(Stored records)
-*-*-

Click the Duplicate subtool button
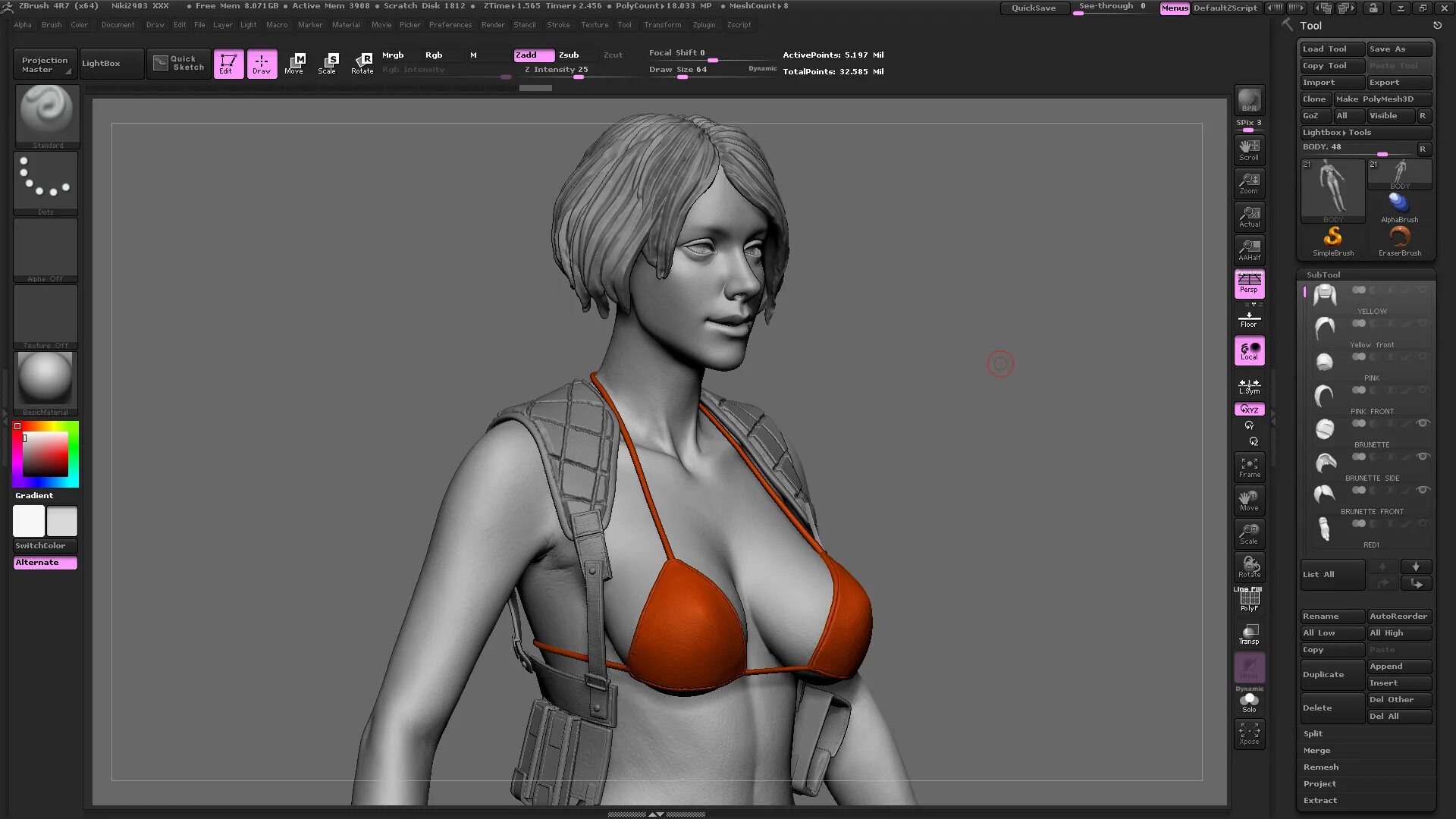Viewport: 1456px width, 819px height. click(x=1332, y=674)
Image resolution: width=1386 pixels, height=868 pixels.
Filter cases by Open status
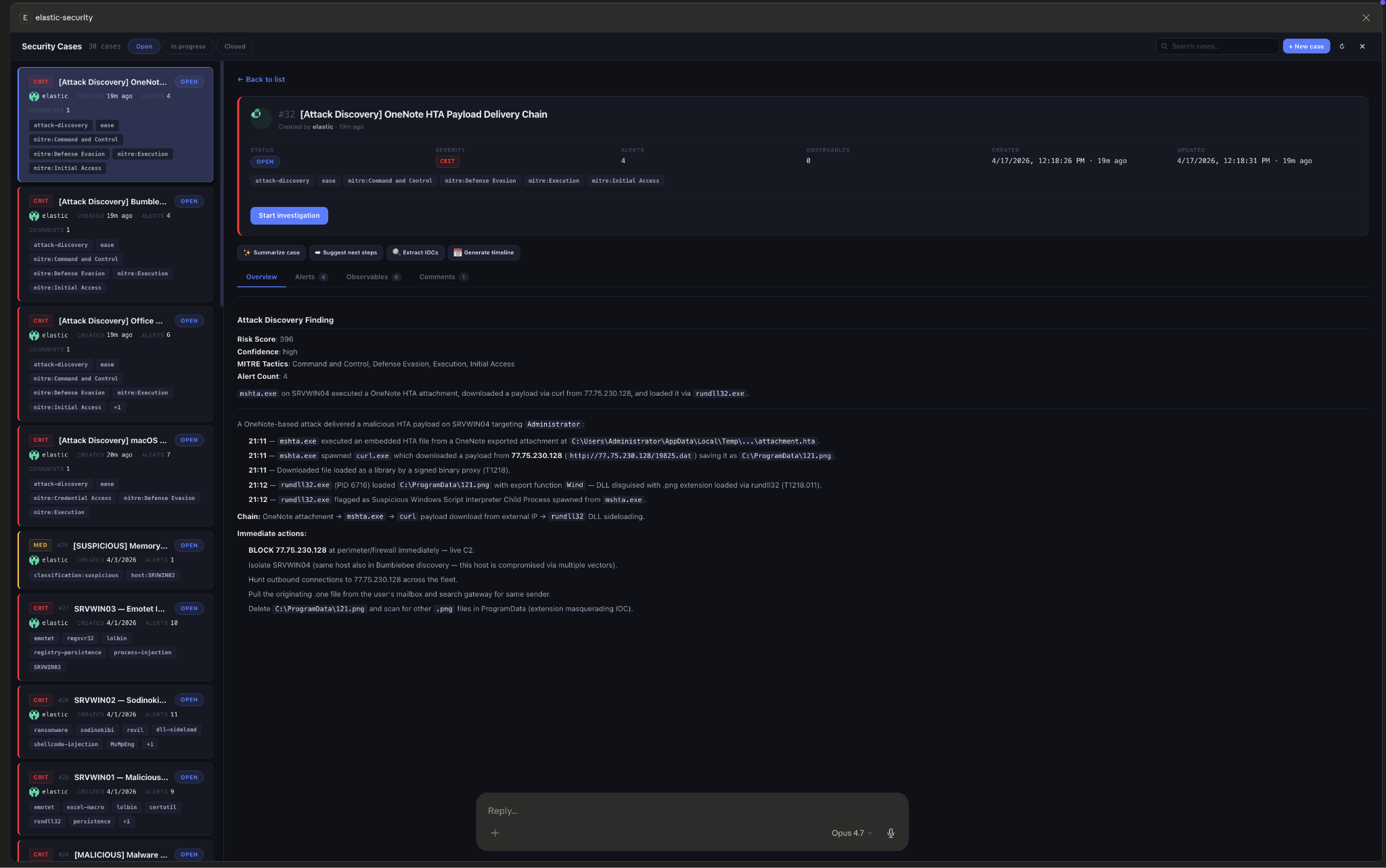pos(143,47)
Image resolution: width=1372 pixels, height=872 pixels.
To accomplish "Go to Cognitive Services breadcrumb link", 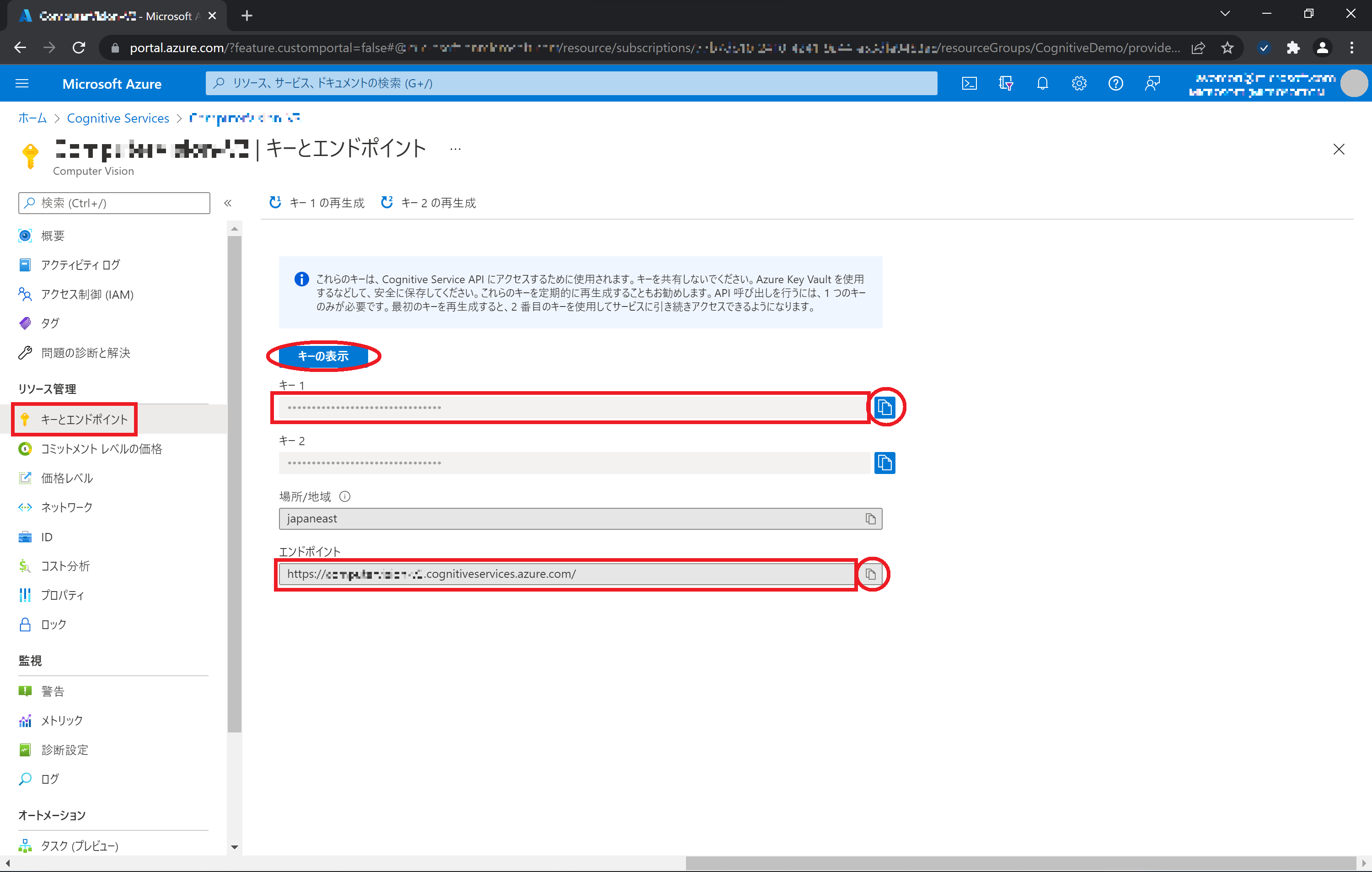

-*-*-

[What to produce]
Only the lines starting at the one that holds "Image resolution: width=1372" and ending at the last line of the data belong in your answer. Please set them down exactly and omit the pictures.

[Task response]
Image resolution: width=1372 pixels, height=872 pixels.
To accomplish "Go to Cognitive Services breadcrumb link", 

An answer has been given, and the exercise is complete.